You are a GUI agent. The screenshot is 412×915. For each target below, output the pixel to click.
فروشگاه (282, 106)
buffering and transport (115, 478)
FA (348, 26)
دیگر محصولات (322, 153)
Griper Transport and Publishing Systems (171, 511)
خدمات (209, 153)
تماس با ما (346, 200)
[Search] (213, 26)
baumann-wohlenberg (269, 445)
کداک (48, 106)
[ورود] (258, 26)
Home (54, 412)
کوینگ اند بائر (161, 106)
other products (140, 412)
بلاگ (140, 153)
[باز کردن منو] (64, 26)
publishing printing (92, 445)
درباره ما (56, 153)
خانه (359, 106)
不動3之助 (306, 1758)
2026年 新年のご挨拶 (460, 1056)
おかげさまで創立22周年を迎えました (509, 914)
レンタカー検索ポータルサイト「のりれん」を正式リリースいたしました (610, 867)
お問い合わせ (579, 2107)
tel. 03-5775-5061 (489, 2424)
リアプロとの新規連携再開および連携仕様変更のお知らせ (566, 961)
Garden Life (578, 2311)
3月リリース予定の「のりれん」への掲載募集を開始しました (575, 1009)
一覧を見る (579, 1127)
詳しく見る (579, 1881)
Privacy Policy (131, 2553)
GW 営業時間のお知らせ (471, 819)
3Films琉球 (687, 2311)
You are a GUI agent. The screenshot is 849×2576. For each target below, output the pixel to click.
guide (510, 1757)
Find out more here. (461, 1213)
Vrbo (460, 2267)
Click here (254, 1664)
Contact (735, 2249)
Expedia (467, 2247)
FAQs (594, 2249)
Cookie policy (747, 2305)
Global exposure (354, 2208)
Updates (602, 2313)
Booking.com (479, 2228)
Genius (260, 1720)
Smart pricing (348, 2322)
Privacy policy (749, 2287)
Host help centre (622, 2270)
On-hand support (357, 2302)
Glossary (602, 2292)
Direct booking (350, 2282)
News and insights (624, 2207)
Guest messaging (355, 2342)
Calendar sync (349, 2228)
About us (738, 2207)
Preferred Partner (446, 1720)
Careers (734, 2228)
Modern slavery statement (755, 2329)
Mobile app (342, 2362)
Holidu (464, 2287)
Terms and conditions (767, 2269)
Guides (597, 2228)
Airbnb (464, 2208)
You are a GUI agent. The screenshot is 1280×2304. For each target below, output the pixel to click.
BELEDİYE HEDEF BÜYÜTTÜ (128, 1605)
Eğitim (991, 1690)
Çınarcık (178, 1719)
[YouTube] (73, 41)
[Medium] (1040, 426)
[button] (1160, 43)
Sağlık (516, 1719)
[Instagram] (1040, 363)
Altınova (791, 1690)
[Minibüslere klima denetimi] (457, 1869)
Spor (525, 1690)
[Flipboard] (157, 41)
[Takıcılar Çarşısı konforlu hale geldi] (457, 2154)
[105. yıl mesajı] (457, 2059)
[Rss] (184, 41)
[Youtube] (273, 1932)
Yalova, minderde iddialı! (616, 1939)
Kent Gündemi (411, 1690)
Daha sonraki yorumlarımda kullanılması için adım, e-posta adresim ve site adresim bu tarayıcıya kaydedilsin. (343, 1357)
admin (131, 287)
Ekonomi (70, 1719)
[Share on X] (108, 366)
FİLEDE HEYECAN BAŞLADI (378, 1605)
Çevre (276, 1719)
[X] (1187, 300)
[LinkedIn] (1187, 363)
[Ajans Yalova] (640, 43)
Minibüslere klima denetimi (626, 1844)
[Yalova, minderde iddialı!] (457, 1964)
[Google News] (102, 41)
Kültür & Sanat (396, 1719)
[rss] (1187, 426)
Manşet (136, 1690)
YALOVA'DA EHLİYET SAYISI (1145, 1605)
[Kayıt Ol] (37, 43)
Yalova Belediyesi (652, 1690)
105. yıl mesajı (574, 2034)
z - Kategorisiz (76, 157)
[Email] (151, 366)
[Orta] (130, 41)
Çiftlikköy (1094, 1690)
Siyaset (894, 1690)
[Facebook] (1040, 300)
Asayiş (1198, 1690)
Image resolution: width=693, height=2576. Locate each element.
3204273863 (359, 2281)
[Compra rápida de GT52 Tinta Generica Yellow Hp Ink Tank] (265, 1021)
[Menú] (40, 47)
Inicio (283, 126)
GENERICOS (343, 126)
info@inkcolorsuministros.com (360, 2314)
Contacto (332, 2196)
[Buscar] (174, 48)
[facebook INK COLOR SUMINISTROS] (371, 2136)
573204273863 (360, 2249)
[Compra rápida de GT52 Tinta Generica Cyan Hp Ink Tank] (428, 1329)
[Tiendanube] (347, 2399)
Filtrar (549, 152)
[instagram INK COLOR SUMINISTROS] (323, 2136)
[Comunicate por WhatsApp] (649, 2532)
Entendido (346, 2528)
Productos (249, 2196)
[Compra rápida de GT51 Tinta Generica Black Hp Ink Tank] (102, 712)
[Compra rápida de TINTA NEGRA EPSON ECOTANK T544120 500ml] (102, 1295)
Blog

• _Exercise prompt_
All of the material must be given again, exactly as it appears above.

• _Written answer_
You are a GUI agent. The screenshot is 412×915. For each target below, output the pixel to click.
فروشگاه (282, 106)
buffering and transport (115, 478)
FA (348, 26)
دیگر محصولات (322, 153)
Griper Transport and Publishing Systems (171, 511)
خدمات (209, 153)
تماس با ما (346, 200)
[Search] (213, 26)
baumann-wohlenberg (269, 445)
کداک (48, 106)
[ورود] (258, 26)
Home (54, 412)
کوینگ اند بائر (161, 106)
other products (140, 412)
بلاگ (140, 153)
[باز کردن منو] (64, 26)
publishing printing (92, 445)
درباره ما (56, 153)
خانه (359, 106)
不動3之助 (306, 1758)
2026年 新年のご挨拶 (460, 1056)
おかげさまで創立22周年を迎えました (509, 914)
レンタカー検索ポータルサイト「のりれん」を正式リリースいたしました (610, 867)
お問い合わせ (579, 2107)
tel. 03-5775-5061 (489, 2424)
リアプロとの新規連携再開および連携仕様変更のお知らせ (566, 961)
Garden Life (578, 2311)
3月リリース予定の「のりれん」への掲載募集を開始しました (575, 1009)
一覧を見る (579, 1127)
詳しく見る (579, 1881)
Privacy Policy (131, 2553)
GW 営業時間のお知らせ (471, 819)
3Films琉球 (687, 2311)
You are a GUI agent. The screenshot is 849×2576. For each target below, output the pixel to click.
guide (510, 1757)
Find out more here. (461, 1213)
Vrbo (460, 2267)
Click here (254, 1664)
Contact (735, 2249)
Expedia (467, 2247)
FAQs (594, 2249)
Cookie policy (747, 2305)
Global exposure (354, 2208)
Updates (602, 2313)
Booking.com (479, 2228)
Genius (260, 1720)
Smart pricing (348, 2322)
Privacy policy (749, 2287)
Host help centre (622, 2270)
On-hand support (357, 2302)
Glossary (602, 2292)
Direct booking (350, 2282)
News and insights (624, 2207)
Guest messaging (355, 2342)
Calendar sync (349, 2228)
About us (738, 2207)
Preferred Partner (446, 1720)
Careers (734, 2228)
Modern slavery statement (755, 2329)
Mobile app (342, 2362)
Holidu (464, 2287)
Terms and conditions (767, 2269)
Guides (597, 2228)
Airbnb (464, 2208)
You are a GUI agent. The screenshot is 1280×2304. For each target below, output the pixel to click.
BELEDİYE HEDEF BÜYÜTTÜ (128, 1605)
Eğitim (991, 1690)
Çınarcık (178, 1719)
[YouTube] (73, 41)
[Medium] (1040, 426)
[button] (1160, 43)
Sağlık (516, 1719)
[Instagram] (1040, 363)
Altınova (791, 1690)
[Minibüslere klima denetimi] (457, 1869)
Spor (525, 1690)
[Flipboard] (157, 41)
[Takıcılar Çarşısı konforlu hale geldi] (457, 2154)
[105. yıl mesajı] (457, 2059)
[Rss] (184, 41)
[Youtube] (273, 1932)
Yalova, minderde iddialı! (616, 1939)
Kent Gündemi (411, 1690)
Daha sonraki yorumlarımda kullanılması için adım, e-posta adresim ve site adresim bu tarayıcıya kaydedilsin. (343, 1357)
admin (131, 287)
Ekonomi (70, 1719)
[Share on X] (108, 366)
FİLEDE HEYECAN BAŞLADI (378, 1605)
Çevre (276, 1719)
[X] (1187, 300)
[LinkedIn] (1187, 363)
[Ajans Yalova] (640, 43)
Minibüslere klima denetimi (626, 1844)
[Yalova, minderde iddialı!] (457, 1964)
[Google News] (102, 41)
Kültür & Sanat (396, 1719)
[rss] (1187, 426)
Manşet (136, 1690)
YALOVA'DA EHLİYET SAYISI (1145, 1605)
[Kayıt Ol] (37, 43)
Yalova Belediyesi (652, 1690)
105. yıl mesajı (574, 2034)
z - Kategorisiz (76, 157)
[Email] (151, 366)
[Orta] (130, 41)
Çiftlikköy (1094, 1690)
Siyaset (894, 1690)
[Facebook] (1040, 300)
Asayiş (1198, 1690)
Image resolution: width=693, height=2576. Locate each element.
3204273863 (359, 2281)
[Compra rápida de GT52 Tinta Generica Yellow Hp Ink Tank] (265, 1021)
[Menú] (40, 47)
Inicio (283, 126)
GENERICOS (343, 126)
info@inkcolorsuministros.com (360, 2314)
Contacto (332, 2196)
[Buscar] (174, 48)
[facebook INK COLOR SUMINISTROS] (371, 2136)
573204273863 (360, 2249)
[Compra rápida de GT52 Tinta Generica Cyan Hp Ink Tank] (428, 1329)
[Tiendanube] (347, 2399)
Filtrar (549, 152)
[instagram INK COLOR SUMINISTROS] (323, 2136)
[Comunicate por WhatsApp] (649, 2532)
Entendido (346, 2528)
Productos (249, 2196)
[Compra rápida de GT51 Tinta Generica Black Hp Ink Tank] (102, 712)
[Compra rápida de TINTA NEGRA EPSON ECOTANK T544120 500ml] (102, 1295)
Blog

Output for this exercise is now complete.